Data excerpts:
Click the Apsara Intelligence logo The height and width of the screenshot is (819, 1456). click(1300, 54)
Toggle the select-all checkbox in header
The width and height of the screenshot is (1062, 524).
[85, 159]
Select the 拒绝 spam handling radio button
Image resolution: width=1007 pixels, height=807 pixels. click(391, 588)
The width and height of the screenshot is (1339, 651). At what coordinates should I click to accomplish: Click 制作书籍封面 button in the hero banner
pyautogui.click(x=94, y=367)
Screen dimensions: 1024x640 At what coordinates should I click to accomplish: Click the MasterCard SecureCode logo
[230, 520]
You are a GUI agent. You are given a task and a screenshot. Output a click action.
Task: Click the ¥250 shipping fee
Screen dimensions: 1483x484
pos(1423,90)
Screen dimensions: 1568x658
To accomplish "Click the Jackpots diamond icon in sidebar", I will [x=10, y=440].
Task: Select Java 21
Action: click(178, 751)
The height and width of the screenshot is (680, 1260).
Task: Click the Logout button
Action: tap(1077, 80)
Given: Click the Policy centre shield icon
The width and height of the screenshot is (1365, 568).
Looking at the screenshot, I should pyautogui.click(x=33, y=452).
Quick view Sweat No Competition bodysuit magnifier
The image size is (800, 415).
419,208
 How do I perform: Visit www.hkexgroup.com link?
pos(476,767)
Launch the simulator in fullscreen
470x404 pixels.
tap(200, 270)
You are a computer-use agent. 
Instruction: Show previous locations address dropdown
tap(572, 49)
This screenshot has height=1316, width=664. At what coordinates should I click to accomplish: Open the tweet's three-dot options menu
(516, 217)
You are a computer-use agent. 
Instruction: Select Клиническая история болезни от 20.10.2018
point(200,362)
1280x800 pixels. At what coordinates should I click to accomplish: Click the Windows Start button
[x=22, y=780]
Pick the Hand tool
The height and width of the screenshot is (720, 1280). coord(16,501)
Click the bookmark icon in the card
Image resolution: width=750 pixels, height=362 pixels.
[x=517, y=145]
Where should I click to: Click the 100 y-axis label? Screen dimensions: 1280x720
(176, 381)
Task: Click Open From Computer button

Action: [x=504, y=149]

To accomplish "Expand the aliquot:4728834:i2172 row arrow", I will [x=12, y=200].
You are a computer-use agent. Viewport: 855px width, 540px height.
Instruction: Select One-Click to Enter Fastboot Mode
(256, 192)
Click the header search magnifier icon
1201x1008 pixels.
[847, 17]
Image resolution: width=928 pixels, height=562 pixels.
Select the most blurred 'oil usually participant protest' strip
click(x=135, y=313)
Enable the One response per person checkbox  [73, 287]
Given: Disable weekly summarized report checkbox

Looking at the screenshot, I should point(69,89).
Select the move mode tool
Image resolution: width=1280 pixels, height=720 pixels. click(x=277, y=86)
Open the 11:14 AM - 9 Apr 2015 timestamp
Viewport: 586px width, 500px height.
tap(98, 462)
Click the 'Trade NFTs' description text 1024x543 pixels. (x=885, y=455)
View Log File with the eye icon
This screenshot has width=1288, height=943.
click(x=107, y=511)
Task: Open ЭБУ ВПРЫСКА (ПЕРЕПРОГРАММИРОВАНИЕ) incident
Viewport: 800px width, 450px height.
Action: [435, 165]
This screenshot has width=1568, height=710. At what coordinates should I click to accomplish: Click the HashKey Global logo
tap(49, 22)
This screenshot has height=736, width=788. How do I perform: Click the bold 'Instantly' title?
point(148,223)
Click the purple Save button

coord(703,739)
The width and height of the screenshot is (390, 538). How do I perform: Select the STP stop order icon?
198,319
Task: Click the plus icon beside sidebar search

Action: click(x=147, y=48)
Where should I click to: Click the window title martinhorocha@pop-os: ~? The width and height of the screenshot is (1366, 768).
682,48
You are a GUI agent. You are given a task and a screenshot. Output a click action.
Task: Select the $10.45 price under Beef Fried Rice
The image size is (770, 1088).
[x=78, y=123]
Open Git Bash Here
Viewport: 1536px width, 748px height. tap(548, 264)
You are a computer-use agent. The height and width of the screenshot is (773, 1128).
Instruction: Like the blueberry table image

*TASK GOAL*:
Retype every line above with nothing changed.

*REPLY*:
Click the Apsara Intelligence logo The height and width of the screenshot is (819, 1456). click(1300, 54)
Toggle the select-all checkbox in header
The width and height of the screenshot is (1062, 524).
[85, 159]
Select the 拒绝 spam handling radio button
Image resolution: width=1007 pixels, height=807 pixels. click(391, 588)
The width and height of the screenshot is (1339, 651). At what coordinates should I click to accomplish: Click 制作书籍封面 button in the hero banner
pyautogui.click(x=94, y=367)
Screen dimensions: 1024x640 At what coordinates should I click to accomplish: Click the MasterCard SecureCode logo
[230, 520]
You are a GUI agent. You are given a task and a screenshot. Output a click action.
Task: Click the ¥250 shipping fee
Screen dimensions: 1483x484
pos(1423,90)
Screen dimensions: 1568x658
To accomplish "Click the Jackpots diamond icon in sidebar", I will [x=10, y=440].
Task: Select Java 21
Action: click(178, 751)
The height and width of the screenshot is (680, 1260).
Task: Click the Logout button
Action: tap(1077, 80)
Given: Click the Policy centre shield icon
The width and height of the screenshot is (1365, 568).
Looking at the screenshot, I should pyautogui.click(x=33, y=452).
Quick view Sweat No Competition bodysuit magnifier
The image size is (800, 415).
419,208
 How do I perform: Visit www.hkexgroup.com link?
pos(476,767)
Launch the simulator in fullscreen
470x404 pixels.
tap(200, 270)
You are a computer-use agent. 
Instruction: Show previous locations address dropdown
tap(572, 49)
This screenshot has height=1316, width=664. At what coordinates should I click to accomplish: Open the tweet's three-dot options menu
(516, 217)
You are a computer-use agent. 
Instruction: Select Клиническая история болезни от 20.10.2018
point(200,362)
1280x800 pixels. At what coordinates should I click to accomplish: Click the Windows Start button
[x=22, y=780]
Pick the Hand tool
The height and width of the screenshot is (720, 1280). coord(16,501)
Click the bookmark icon in the card
Image resolution: width=750 pixels, height=362 pixels.
[x=517, y=145]
Where should I click to: Click the 100 y-axis label? Screen dimensions: 1280x720
(176, 381)
Task: Click Open From Computer button

Action: [x=504, y=149]

To accomplish "Expand the aliquot:4728834:i2172 row arrow", I will [x=12, y=200].
You are a computer-use agent. Viewport: 855px width, 540px height.
Instruction: Select One-Click to Enter Fastboot Mode
(256, 192)
Click the header search magnifier icon
1201x1008 pixels.
[847, 17]
Image resolution: width=928 pixels, height=562 pixels.
Select the most blurred 'oil usually participant protest' strip
click(x=135, y=313)
Enable the One response per person checkbox  [73, 287]
Given: Disable weekly summarized report checkbox

Looking at the screenshot, I should point(69,89).
Select the move mode tool
Image resolution: width=1280 pixels, height=720 pixels. click(x=277, y=86)
Open the 11:14 AM - 9 Apr 2015 timestamp
Viewport: 586px width, 500px height.
tap(98, 462)
Click the 'Trade NFTs' description text 1024x543 pixels. (x=885, y=455)
View Log File with the eye icon
This screenshot has width=1288, height=943.
click(x=107, y=511)
Task: Open ЭБУ ВПРЫСКА (ПЕРЕПРОГРАММИРОВАНИЕ) incident
Viewport: 800px width, 450px height.
Action: [435, 165]
This screenshot has width=1568, height=710. At what coordinates should I click to accomplish: Click the HashKey Global logo
tap(49, 22)
This screenshot has height=736, width=788. How do I perform: Click the bold 'Instantly' title?
point(148,223)
Click the purple Save button

coord(703,739)
The width and height of the screenshot is (390, 538). How do I perform: Select the STP stop order icon?
198,319
Task: Click the plus icon beside sidebar search

Action: click(x=147, y=48)
Where should I click to: Click the window title martinhorocha@pop-os: ~? The width and height of the screenshot is (1366, 768).
682,48
You are a GUI agent. You are given a task and a screenshot. Output a click action.
Task: Select the $10.45 price under Beef Fried Rice
The image size is (770, 1088).
[x=78, y=123]
Open Git Bash Here
Viewport: 1536px width, 748px height. tap(548, 264)
You are a computer-use agent. The height and width of the screenshot is (773, 1128).
Instruction: Like the blueberry table image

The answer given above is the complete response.